BEGIN DOCUMENT SECTION

Karl P. Platt on wed 4 jun 97
Let's preface this by saying that anyone who's interested can get brain
curdling details on how one would go about deriving thermal expansion
co-efficients in Robert Mongomery's Design and Analysis of Experiments,
John Wiley & Sons, 1984.
Clearly being able to calculate thermal expansion, elasticity,
temperature/viscosity relations, index of refraction, etc., etc. of a
glaze, glass, ceramic, plastic, etc. has a lot of intuitive appeal.
Unfortunately, there are very strict limits as to how such things might
be useful.
The factors of English and Turner and Winkelmann and Schott were
developed to be used with commercial glassware compositions. Both of
these groups of factors assume that there is a linear relationship
between composition and thermal expansion -- adding 1% of Na2O will
raise the expansion of the mixture (glass) by such-and-so amount. The
calculations follow the form:
A(glass)= A1xP1 + A2xP2.....AxPx
Where A is the "factor" and P is the mass% of the glaze/glass component.
A number of different workers apart from W&S and E&T have proposed
physical property/composition factors (Gilard & Dubrul, Kumar,
Takahashi, Clark & Turner, Narai-Szabo, Huggins, Huggins&Sun, Demkina,
Mayer & Haas or Appen). However, note that all derived numbers which
assign quite different values to the contribution of any oxide.
Obviously there's something else at work. Actually there are a couple
things.

END DOCUMENT SECTION
BEGIN GIVEN INFORMATION

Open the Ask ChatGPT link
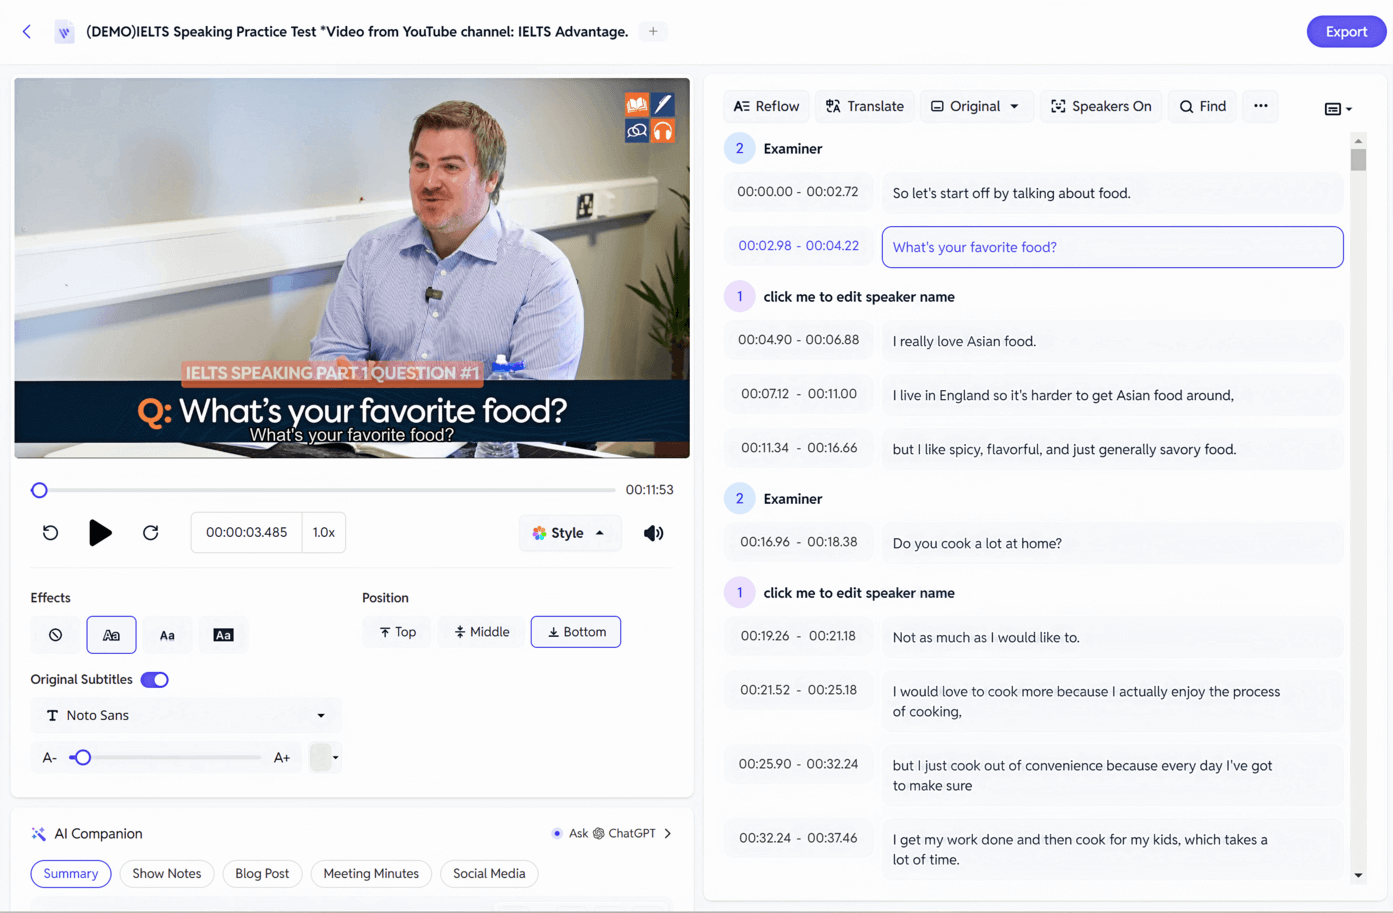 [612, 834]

END GIVEN INFORMATION
BEGIN GIVEN INFORMATION

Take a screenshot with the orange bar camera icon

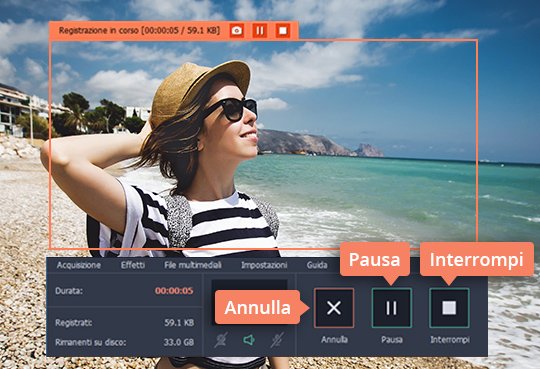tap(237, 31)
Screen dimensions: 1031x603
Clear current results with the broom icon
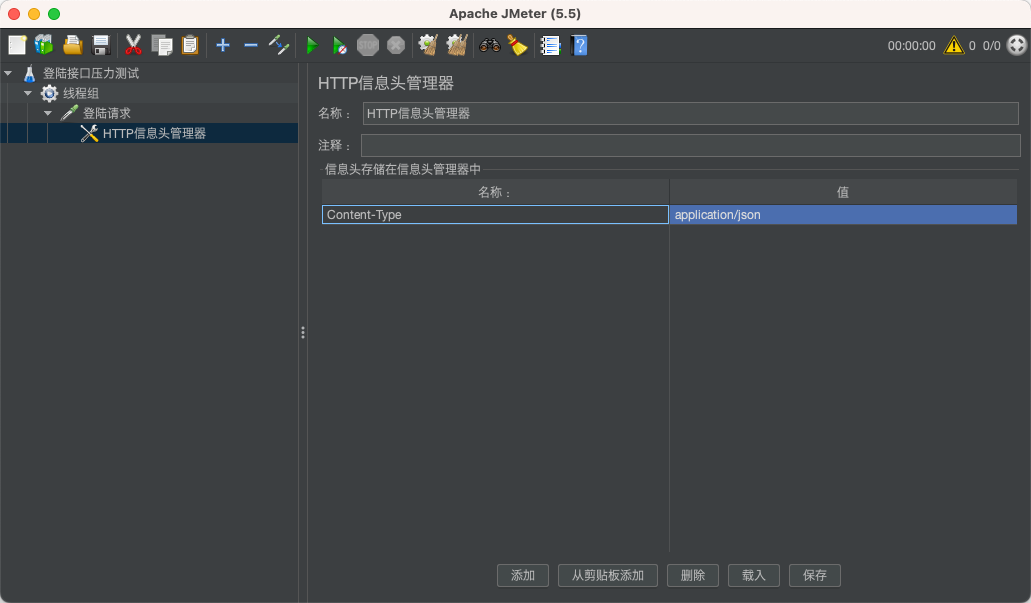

END GIVEN INFORMATION
BEGIN GIVEN INFORMATION

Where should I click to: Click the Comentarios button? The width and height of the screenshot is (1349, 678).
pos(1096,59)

END GIVEN INFORMATION

-- TASK REQUIREMENTS --
(1) Retype the thermal expansion post word for word, everything from "Clearly being able" down to "of intuitive appeal.".
(2) In the thermal expansion post, what does P represent in the calculation formula?
The rows come from a separate source, unrelated to the post on glaze thermal expansion.

-- TASK RESPONSES --
(1)
Clearly being able to calculate thermal expansion, elasticity,
temperature/viscosity relations, index of refraction, etc., etc. of a
glaze, glass, ceramic, plastic, etc. has a lot of intuitive appeal.

(2) P is the mass% of the glaze/glass component.